Steinringe
Steinringe auf Spitzbergen. ©Willi Müller
Polygone
Frostmusterboden mit Polygonen auf Spitzbergen. ©Willi Müller

Unter Frostmusterböden oder Strukturböden versteht man auffallende Formen im Bereich der Oberfläche vor allem arktischer Böden mit mehr oder weniger regelmäßigen Strukturen. Das können zum Beispiel Steinringe, Polygone aus Bodenskelett (Steine, Grus) oder Steinstreifen am Hang sein.
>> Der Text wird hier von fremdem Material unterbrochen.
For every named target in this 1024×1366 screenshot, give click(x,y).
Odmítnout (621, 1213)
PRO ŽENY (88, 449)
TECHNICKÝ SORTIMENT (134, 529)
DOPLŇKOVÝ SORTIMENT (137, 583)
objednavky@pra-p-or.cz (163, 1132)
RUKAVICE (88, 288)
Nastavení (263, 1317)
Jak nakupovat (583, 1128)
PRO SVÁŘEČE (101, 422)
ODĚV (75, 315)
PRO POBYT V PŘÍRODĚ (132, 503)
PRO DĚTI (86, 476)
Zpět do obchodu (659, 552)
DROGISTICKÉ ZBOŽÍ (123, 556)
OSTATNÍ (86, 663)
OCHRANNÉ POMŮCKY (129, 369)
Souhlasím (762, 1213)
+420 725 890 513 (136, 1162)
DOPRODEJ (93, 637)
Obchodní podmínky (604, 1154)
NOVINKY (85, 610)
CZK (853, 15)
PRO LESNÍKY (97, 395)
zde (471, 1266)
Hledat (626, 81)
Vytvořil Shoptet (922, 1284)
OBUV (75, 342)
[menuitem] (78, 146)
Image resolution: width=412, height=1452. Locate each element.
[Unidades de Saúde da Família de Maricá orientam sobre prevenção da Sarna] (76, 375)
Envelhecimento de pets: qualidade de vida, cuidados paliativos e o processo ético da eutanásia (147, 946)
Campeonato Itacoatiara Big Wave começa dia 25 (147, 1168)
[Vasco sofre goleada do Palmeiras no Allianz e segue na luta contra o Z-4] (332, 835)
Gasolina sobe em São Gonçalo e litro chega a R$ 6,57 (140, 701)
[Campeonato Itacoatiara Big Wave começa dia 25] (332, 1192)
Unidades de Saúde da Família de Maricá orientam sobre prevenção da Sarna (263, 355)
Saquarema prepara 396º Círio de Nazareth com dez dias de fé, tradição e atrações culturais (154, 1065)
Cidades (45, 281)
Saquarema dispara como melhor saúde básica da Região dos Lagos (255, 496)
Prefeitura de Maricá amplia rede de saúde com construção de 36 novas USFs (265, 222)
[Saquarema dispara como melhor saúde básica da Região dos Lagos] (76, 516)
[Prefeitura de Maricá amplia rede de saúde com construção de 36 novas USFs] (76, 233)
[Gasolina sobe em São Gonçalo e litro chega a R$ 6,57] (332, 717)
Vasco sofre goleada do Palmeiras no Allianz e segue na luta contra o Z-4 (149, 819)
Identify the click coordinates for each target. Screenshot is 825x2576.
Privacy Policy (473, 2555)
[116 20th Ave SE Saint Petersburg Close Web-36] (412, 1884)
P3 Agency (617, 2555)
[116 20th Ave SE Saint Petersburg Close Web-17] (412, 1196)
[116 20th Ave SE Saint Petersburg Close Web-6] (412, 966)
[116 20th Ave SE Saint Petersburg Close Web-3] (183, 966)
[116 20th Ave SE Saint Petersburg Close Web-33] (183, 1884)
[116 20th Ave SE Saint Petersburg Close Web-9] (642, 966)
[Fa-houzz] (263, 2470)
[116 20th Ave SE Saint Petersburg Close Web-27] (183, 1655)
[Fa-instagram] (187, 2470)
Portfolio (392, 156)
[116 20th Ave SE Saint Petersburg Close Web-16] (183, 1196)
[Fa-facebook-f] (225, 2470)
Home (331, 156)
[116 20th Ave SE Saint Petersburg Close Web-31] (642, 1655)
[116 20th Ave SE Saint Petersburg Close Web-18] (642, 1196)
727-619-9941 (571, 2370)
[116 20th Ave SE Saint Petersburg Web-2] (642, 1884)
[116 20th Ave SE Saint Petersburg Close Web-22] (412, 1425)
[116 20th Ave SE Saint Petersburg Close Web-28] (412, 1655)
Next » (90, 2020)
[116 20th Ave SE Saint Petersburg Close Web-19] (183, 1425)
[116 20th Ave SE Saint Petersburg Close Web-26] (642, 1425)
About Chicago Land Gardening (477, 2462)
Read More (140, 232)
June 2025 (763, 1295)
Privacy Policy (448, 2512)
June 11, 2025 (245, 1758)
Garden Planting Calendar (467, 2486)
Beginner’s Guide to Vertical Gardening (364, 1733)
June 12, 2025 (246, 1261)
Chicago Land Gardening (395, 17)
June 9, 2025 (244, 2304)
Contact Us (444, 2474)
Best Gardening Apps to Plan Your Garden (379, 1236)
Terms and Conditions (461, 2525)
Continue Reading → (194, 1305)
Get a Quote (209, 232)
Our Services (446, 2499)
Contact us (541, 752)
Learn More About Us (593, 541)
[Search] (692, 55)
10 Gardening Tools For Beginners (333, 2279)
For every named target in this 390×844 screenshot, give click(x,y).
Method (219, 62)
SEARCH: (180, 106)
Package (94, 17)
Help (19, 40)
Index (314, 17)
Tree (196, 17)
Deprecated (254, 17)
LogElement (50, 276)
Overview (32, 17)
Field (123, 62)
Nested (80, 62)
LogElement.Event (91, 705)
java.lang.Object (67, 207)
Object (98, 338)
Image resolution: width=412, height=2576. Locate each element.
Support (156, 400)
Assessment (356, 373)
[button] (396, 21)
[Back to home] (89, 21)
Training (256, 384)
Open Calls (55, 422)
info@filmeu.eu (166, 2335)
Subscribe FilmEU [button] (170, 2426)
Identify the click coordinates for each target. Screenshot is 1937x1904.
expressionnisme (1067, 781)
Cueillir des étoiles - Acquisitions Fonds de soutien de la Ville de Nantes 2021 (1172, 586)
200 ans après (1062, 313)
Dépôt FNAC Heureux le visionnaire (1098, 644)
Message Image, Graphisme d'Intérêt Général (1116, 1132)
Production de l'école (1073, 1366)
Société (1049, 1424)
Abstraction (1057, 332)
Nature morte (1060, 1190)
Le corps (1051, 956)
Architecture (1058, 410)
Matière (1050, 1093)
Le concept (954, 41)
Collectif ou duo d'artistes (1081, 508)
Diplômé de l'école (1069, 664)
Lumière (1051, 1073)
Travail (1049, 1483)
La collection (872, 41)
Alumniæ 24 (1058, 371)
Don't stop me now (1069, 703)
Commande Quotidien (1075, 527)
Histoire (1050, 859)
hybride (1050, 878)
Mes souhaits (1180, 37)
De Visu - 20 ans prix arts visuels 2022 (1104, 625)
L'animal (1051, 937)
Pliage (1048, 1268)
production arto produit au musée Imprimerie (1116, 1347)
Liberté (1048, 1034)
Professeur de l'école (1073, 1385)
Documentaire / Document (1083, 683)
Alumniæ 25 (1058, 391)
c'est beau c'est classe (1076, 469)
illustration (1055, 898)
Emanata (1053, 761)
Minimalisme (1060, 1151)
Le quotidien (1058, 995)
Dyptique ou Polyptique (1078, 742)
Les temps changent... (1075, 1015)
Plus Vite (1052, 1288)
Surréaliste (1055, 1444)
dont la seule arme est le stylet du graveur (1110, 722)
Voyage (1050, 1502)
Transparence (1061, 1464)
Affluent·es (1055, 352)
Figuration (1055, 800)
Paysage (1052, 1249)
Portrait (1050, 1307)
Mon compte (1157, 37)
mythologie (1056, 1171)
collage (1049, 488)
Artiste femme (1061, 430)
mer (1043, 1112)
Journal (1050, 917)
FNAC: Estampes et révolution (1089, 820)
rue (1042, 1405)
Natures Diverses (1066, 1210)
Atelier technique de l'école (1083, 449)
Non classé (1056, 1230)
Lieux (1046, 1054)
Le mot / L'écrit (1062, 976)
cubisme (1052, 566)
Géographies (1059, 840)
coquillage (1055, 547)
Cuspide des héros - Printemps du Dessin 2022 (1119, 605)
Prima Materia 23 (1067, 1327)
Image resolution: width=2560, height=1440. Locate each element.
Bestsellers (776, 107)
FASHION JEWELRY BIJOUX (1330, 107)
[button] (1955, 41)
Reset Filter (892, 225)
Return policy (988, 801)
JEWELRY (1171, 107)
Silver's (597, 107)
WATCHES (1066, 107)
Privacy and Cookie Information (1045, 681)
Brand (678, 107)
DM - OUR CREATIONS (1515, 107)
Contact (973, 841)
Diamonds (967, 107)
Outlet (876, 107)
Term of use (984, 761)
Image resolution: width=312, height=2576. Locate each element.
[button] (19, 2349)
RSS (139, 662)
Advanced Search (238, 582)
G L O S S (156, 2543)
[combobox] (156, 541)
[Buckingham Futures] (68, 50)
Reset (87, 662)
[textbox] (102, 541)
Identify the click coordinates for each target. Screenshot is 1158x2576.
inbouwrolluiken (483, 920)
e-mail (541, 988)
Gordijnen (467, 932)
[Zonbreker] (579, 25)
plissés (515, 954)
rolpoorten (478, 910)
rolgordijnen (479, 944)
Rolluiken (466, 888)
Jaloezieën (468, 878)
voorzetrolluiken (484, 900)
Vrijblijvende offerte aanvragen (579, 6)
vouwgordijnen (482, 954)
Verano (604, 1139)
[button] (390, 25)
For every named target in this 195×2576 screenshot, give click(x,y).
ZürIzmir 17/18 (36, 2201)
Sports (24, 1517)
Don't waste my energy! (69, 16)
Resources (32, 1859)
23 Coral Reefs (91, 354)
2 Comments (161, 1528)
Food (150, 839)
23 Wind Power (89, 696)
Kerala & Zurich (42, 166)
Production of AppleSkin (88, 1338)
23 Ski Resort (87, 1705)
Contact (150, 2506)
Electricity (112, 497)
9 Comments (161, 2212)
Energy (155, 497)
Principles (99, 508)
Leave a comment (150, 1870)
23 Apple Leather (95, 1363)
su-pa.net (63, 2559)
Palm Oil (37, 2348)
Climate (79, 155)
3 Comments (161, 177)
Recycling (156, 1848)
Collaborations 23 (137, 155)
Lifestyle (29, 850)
Typisch für diese Oberflächenformen ist eine Sortierung des Bodenmaterials in grobe und feine Fraktionen. Frostmusterböden entstehen durch Vorgänge der Kryoturbation (von griechisch kryos = Frost und lateinisch turbare = umherwirbeln, gemeint ist die Durchmischung des Untergrundes durch Gefrieren und Wiederauftauen) und sind charakteristisch für Regionen mit Perma- oder Dauerfrostböden (WRB Cryosols). Dazu zählen insbesondere die polaren und subpolaren Tundrengebiete (Periglazial) nördlich der 10 Grad Celsius-Juli-Isotherme (= Arktis). Auch in Hochgebirgen wie den Alpen können Frostmusterböden infolge des Auftauens und Wiedergefrierens des Untergrundes angetroffen werden. So etwa beispielhaft in der alpinen Höhenstufe auf dem Plateau des Fil de Cassons (2694 m), einem Gipfel in den Glarner Alpen (Kanton Graubünden, Schweiz). Bodeneis bewirkt auch andere Phänomene wie Eiskeilnetze, Thufure, Pingos und Solifluktionsloben.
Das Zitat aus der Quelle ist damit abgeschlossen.